WRITTEN EXERCISE: Recast the rows below as a numbered list, one line per item, and leave out any blank lines.
═════ DATASET EXCERPTS
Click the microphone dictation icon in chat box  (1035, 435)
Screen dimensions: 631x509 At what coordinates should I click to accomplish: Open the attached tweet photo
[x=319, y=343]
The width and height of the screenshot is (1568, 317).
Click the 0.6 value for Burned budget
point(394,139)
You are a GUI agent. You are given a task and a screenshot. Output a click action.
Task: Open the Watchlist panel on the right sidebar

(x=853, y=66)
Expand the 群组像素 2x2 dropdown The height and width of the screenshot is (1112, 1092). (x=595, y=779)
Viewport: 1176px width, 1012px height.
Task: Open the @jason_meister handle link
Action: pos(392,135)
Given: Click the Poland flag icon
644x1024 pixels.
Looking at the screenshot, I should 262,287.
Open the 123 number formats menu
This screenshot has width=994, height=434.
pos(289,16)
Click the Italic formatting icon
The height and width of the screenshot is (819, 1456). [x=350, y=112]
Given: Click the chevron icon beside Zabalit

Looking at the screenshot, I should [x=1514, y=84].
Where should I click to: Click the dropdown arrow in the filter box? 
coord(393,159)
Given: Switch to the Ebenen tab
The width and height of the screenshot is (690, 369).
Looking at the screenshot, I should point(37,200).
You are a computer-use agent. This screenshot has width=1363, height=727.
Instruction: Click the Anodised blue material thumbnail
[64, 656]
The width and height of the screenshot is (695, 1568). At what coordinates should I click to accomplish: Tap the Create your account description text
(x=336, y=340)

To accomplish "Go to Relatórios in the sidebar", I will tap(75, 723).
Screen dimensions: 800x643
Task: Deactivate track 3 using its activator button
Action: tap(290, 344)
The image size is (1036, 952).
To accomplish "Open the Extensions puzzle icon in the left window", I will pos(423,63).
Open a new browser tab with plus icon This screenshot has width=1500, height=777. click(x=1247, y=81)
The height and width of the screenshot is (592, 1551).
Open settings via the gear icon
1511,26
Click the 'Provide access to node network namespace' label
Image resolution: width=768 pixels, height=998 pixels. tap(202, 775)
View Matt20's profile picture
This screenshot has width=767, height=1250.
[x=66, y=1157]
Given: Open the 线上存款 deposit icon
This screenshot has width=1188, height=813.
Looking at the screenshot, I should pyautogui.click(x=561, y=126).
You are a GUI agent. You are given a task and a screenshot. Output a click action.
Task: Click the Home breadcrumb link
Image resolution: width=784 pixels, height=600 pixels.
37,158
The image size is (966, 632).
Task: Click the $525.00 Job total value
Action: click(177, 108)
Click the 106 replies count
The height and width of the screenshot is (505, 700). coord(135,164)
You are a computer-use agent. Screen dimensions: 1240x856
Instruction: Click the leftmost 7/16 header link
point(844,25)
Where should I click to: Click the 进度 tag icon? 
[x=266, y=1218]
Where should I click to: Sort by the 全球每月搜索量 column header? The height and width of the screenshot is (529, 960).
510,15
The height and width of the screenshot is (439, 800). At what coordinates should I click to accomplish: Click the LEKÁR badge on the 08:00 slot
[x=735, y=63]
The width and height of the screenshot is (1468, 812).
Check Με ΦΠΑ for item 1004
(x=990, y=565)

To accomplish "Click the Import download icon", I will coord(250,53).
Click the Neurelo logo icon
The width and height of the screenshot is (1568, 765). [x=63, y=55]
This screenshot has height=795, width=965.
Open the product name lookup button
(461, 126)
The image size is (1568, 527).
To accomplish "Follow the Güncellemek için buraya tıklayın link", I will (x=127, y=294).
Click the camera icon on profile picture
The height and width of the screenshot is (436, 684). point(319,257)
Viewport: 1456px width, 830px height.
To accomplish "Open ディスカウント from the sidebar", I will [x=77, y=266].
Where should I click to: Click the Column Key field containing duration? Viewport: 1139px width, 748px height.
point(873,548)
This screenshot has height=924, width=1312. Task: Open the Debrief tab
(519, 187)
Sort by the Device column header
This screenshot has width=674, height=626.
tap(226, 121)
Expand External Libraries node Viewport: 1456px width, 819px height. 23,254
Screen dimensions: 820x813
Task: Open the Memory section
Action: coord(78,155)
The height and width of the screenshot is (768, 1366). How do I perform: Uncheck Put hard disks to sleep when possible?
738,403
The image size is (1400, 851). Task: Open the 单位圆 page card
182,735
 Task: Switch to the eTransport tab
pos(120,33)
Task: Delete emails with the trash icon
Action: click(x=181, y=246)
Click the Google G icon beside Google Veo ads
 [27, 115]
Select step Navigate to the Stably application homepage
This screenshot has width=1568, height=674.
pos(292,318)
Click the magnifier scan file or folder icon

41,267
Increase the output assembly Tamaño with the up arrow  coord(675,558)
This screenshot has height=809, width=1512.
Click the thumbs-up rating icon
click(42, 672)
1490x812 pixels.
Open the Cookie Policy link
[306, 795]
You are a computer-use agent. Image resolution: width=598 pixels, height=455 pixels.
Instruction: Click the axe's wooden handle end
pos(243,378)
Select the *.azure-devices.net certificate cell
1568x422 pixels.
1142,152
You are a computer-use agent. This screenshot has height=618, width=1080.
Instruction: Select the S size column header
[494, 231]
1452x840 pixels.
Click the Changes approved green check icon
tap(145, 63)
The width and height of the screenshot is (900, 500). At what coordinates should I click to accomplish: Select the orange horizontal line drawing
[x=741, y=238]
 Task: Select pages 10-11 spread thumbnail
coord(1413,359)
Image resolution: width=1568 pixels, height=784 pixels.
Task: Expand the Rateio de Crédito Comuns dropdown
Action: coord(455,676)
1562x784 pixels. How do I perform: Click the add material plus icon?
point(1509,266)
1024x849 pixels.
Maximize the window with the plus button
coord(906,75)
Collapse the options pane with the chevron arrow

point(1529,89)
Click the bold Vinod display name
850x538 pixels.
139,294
══════════
RESPONSE FOR THIS EXERCISE:
1. Click the microphone dictation icon in chat box  (1035, 435)
2. Screen dimensions: 631x509 At what coordinates should I click to accomplish: Open the attached tweet photo
3. [x=319, y=343]
4. The width and height of the screenshot is (1568, 317).
5. Click the 0.6 value for Burned budget
6. point(394,139)
7. You are a GUI agent. You are given a task and a screenshot. Output a click action.
8. Task: Open the Watchlist panel on the right sidebar
9. (x=853, y=66)
10. Expand the 群组像素 2x2 dropdown The height and width of the screenshot is (1112, 1092). (x=595, y=779)
11. Viewport: 1176px width, 1012px height.
12. Task: Open the @jason_meister handle link
13. Action: pos(392,135)
14. Given: Click the Poland flag icon
15. 644x1024 pixels.
16. Looking at the screenshot, I should 262,287.
17. Open the 123 number formats menu
18. This screenshot has width=994, height=434.
19. pos(289,16)
20. Click the Italic formatting icon
21. The height and width of the screenshot is (819, 1456). [x=350, y=112]
22. Given: Click the chevron icon beside Zabalit
23. Looking at the screenshot, I should [x=1514, y=84].
24. Where should I click to: Click the dropdown arrow in the filter box? 
25. coord(393,159)
26. Given: Switch to the Ebenen tab
27. The width and height of the screenshot is (690, 369).
28. Looking at the screenshot, I should point(37,200).
29. You are a computer-use agent. This screenshot has width=1363, height=727.
30. Instruction: Click the Anodised blue material thumbnail
31. [64, 656]
32. The width and height of the screenshot is (695, 1568). At what coordinates should I click to accomplish: Tap the Create your account description text
33. (x=336, y=340)
34. To accomplish "Go to Relatórios in the sidebar", I will tap(75, 723).
35. Screen dimensions: 800x643
36. Task: Deactivate track 3 using its activator button
37. Action: tap(290, 344)
38. The image size is (1036, 952).
39. To accomplish "Open the Extensions puzzle icon in the left window", I will pos(423,63).
40. Open a new browser tab with plus icon This screenshot has width=1500, height=777. click(x=1247, y=81)
41. The height and width of the screenshot is (592, 1551).
42. Open settings via the gear icon
43. 1511,26
44. Click the 'Provide access to node network namespace' label
45. Image resolution: width=768 pixels, height=998 pixels. tap(202, 775)
46. View Matt20's profile picture
47. This screenshot has width=767, height=1250.
48. [x=66, y=1157]
49. Given: Open the 线上存款 deposit icon
50. This screenshot has width=1188, height=813.
51. Looking at the screenshot, I should pyautogui.click(x=561, y=126).
52. You are a GUI agent. You are given a task and a screenshot. Output a click action.
53. Task: Click the Home breadcrumb link
54. Image resolution: width=784 pixels, height=600 pixels.
55. 37,158
56. The image size is (966, 632).
57. Task: Click the $525.00 Job total value
58. Action: click(177, 108)
59. Click the 106 replies count
60. The height and width of the screenshot is (505, 700). coord(135,164)
61. You are a computer-use agent. Screen dimensions: 1240x856
62. Instruction: Click the leftmost 7/16 header link
63. point(844,25)
64. Where should I click to: Click the 进度 tag icon? 
65. [x=266, y=1218]
66. Where should I click to: Sort by the 全球每月搜索量 column header? The height and width of the screenshot is (529, 960).
67. 510,15
68. The height and width of the screenshot is (439, 800). At what coordinates should I click to accomplish: Click the LEKÁR badge on the 08:00 slot
69. [x=735, y=63]
70. The width and height of the screenshot is (1468, 812).
71. Check Με ΦΠΑ for item 1004
72. (x=990, y=565)
73. To accomplish "Click the Import download icon", I will coord(250,53).
74. Click the Neurelo logo icon
75. The width and height of the screenshot is (1568, 765). [x=63, y=55]
76. This screenshot has height=795, width=965.
77. Open the product name lookup button
78. (461, 126)
79. The image size is (1568, 527).
80. To accomplish "Follow the Güncellemek için buraya tıklayın link", I will (x=127, y=294).
81. Click the camera icon on profile picture
82. The height and width of the screenshot is (436, 684). point(319,257)
83. Viewport: 1456px width, 830px height.
84. To accomplish "Open ディスカウント from the sidebar", I will [x=77, y=266].
85. Where should I click to: Click the Column Key field containing duration? Viewport: 1139px width, 748px height.
86. point(873,548)
87. This screenshot has height=924, width=1312. Task: Open the Debrief tab
88. (519, 187)
89. Sort by the Device column header
90. This screenshot has width=674, height=626.
91. tap(226, 121)
92. Expand External Libraries node Viewport: 1456px width, 819px height. 23,254
93. Screen dimensions: 820x813
94. Task: Open the Memory section
95. Action: coord(78,155)
96. The height and width of the screenshot is (768, 1366). How do I perform: Uncheck Put hard disks to sleep when possible?
97. 738,403
98. The image size is (1400, 851). Task: Open the 单位圆 page card
99. 182,735
100.  Task: Switch to the eTransport tab
101. pos(120,33)
102. Task: Delete emails with the trash icon
103. Action: click(x=181, y=246)
104. Click the Google G icon beside Google Veo ads
105.  [27, 115]
106. Select step Navigate to the Stably application homepage
107. This screenshot has width=1568, height=674.
108. pos(292,318)
109. Click the magnifier scan file or folder icon
110. 41,267
111. Increase the output assembly Tamaño with the up arrow  coord(675,558)
112. This screenshot has height=809, width=1512.
113. Click the thumbs-up rating icon
114. click(42, 672)
115. 1490x812 pixels.
116. Open the Cookie Policy link
117. [306, 795]
118. You are a computer-use agent. Image resolution: width=598 pixels, height=455 pixels.
119. Instruction: Click the axe's wooden handle end
120. pos(243,378)
121. Select the *.azure-devices.net certificate cell
122. 1568x422 pixels.
123. 1142,152
124. You are a computer-use agent. This screenshot has height=618, width=1080.
125. Instruction: Select the S size column header
126. [494, 231]
127. 1452x840 pixels.
128. Click the Changes approved green check icon
129. tap(145, 63)
130. The width and height of the screenshot is (900, 500). At what coordinates should I click to accomplish: Select the orange horizontal line drawing
131. [x=741, y=238]
132.  Task: Select pages 10-11 spread thumbnail
133. coord(1413,359)
134. Image resolution: width=1568 pixels, height=784 pixels.
135. Task: Expand the Rateio de Crédito Comuns dropdown
136. Action: coord(455,676)
137. 1562x784 pixels. How do I perform: Click the add material plus icon?
138. point(1509,266)
139. 1024x849 pixels.
140. Maximize the window with the plus button
141. coord(906,75)
142. Collapse the options pane with the chevron arrow
143. point(1529,89)
144. Click the bold Vinod display name
145. 850x538 pixels.
146. 139,294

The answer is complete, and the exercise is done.